Rohatyn Celebrates 10 Year Anniversary

On Thursday, Oct. 18, the Rohatyn Center for International Affairs celebrated its ten year anniversary. In time with this celebration, the international studies major was changed to the international and global studies major (IGS).

Students and professors commemorated the anniversary with two panels, one led by professors and one by students, to discuss the role of America as a global power in today’s changing world. The first was held in Rohatyn and the second in Atwater Dining Hall.

Professor of Geography Tamar Mayer, who was appointed to the directorship of both the Rohatyn Center and the department of international and global studies this past summer, gave opening remarks at the panels, which applauded the work of the Rohatyn Center since its establishment in 2002.

“Over the last decade, the Rohatyn Center has established itself as the place to go at Middlebury for an in-depth international or global perspective on social, political, cultural and economic issues,” said Mayer in her remarks on Thursday.

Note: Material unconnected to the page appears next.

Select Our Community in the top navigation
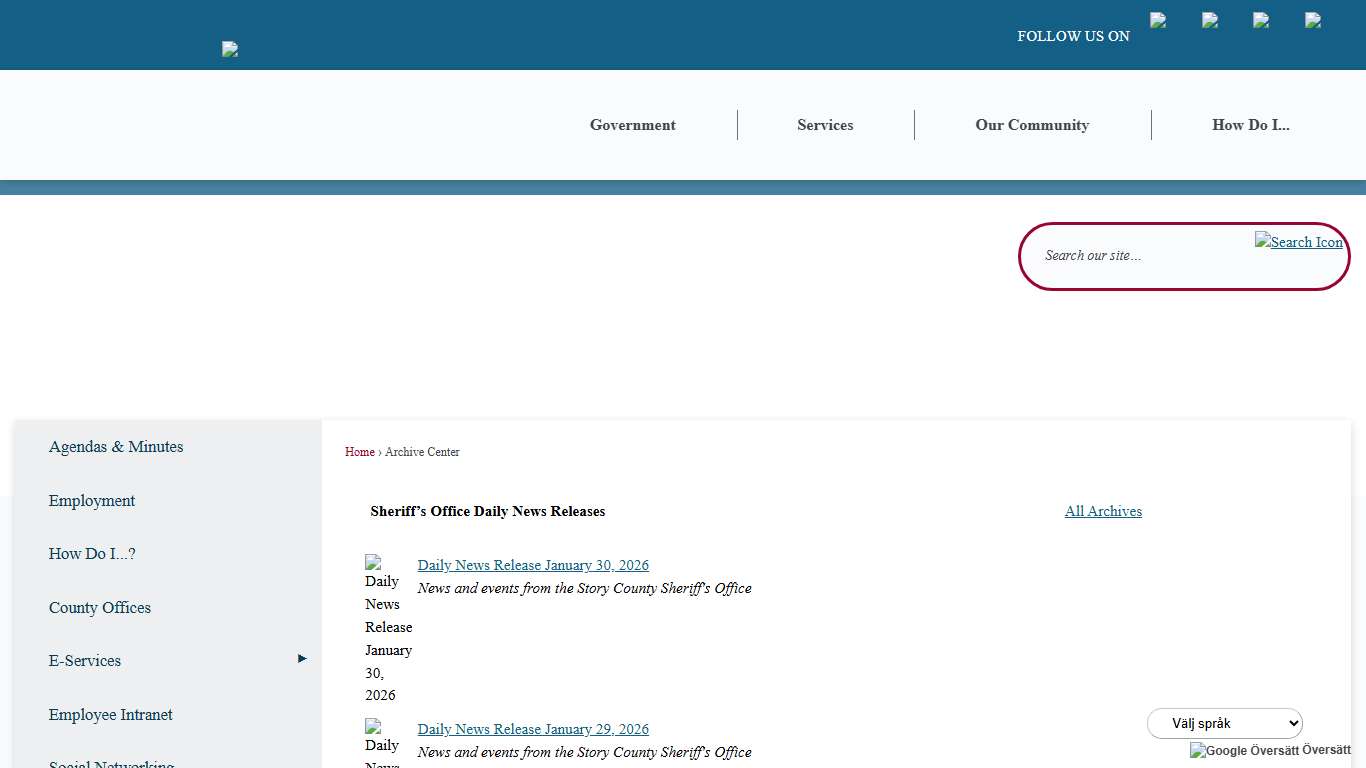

In the past 10 years, the Rohatyn Center has hosted over 1,000 speakers, administered over a quarter of a million dollars in Mellon grants in support of undergraduate student international research and has employed over 100 student interns.
Mayer expressed enthusiasm for her new position as the director of the Rohatyn Center and says it fits nicely with her position as the head of the international and global studies department.

“[Director of the Rohatyn Center] is a great job and it’s great center,” said Mayer. “There’s a lot of great energy here, and I think that the mission of the center works really beautifully with what we do in the major and fits perfectly with its newly designed name, IGS.”

Mayer explained that when she stepped into her position as the director of international studies, she brought up the suggestion of changing the name to include global studies. According to Mayer, this is something she has been thinking about for a long time.

The new name, she argued, better reflects what faculty members in the program really do and how the academic program needs to educate and orient students.

“IGS faculty ask questions in the courses that are region specific, but they also ask questions that are transnational, that are global, in nature” said Mayer. “It really was time that the name of the major reflected exactly what we do in the program.”

Of the 11 New England Small College Athletic Conference [NESCAC] schools, only six offer a major that falls into the realm of international or global studies. The five that do not offer any international studies major are Amherst, Bates, Bowdoin, Hamilton and Williams. No school offers an “international and global studies” major.

Mayer said that she has received only positive feedback on the name change.

While Mayer feels that the new name was necessary, some students are apathetic to the change.

“I have to say I’m pretty indifferent over the addition of ‘global’,” wrote Hudson Cavanagh ’14 in an email. “Although for what is already the wordiest major in existence, it makes writing my actual major on an application essentially impossible.”